OK, a dev pointed me to this previous thread:

So what we know so far:

  • The score is a measure of relevance, the higher the “better” (i.e., higher scores are more relevant to the search query). The score is different from the Levenshtein distance.
  • Title and body text are both taken into account, but title is weighted more. A page that has the query in its title will score higher than a page that only has a query in is body. If the query is found in both the title and the body, we average the scores.
  • How fuzziness affects scoring… it essentially “expands” the search keywords, like a search for “test” would internally expand into “tset” and “tess” and so on and the results will be scored accordingly. But if your search query was long enough, that would result in gazillions of permutations… so it doesn’t really do that manually, but rather performs some fancy magic against pre-indexed matches within X Damerau-Levenshtein distance away. (It’s a crazy algorithm: see https://www.elastic.co/blog/found-fuzzy-search and http://blog.notdot.net/2010/07/Damn-Cool-Algorithms-Levenshtein-Automata). Anyway, that isn’t a Dato-specific thing, just how fuzzy Elasticsearches work by default.

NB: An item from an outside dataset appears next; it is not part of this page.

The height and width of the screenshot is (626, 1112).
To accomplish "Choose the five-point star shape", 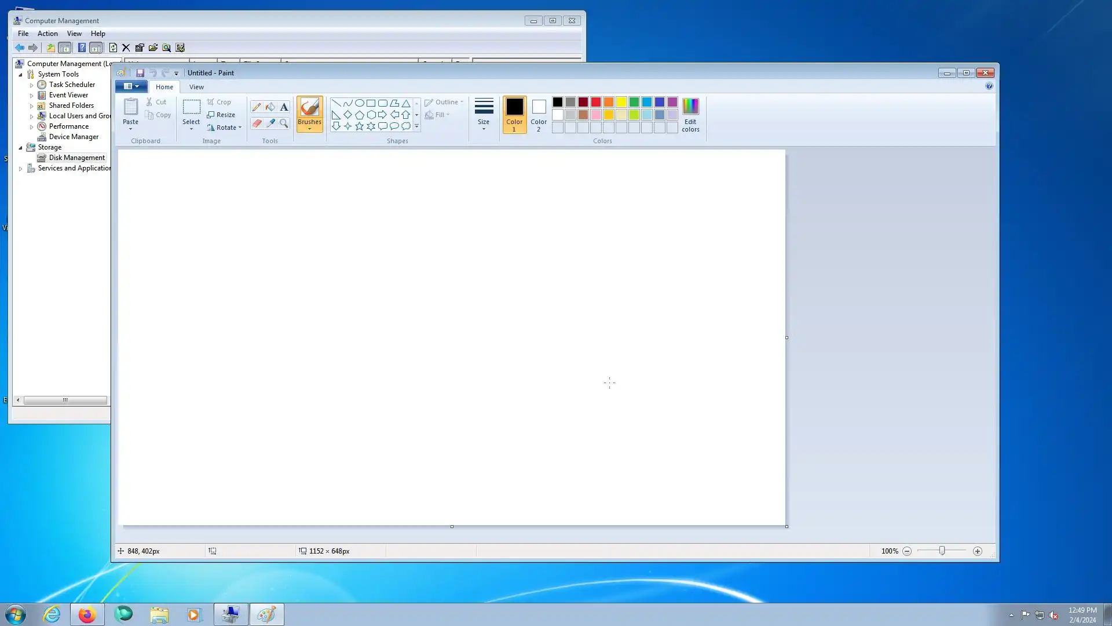I will click(x=359, y=126).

What I’m still looking into:

  • We are still trying to find the exact scoring algorithm used by our particular Elasticsearch (if that matters to you). It ought to be BM25, which is the newer default, unless we’re an on older version of Elasticsearch.
  • Whether there is a maximum possible score value. So far, I don’t believe there is. It should be able to go higher and higher if your query is both unique and precise enough against a huge dataset of dissimilar results… i.e., a truly unique “needle in a giant haystack” could score very very high compared to a query that returned many results among similar pages.
1 Like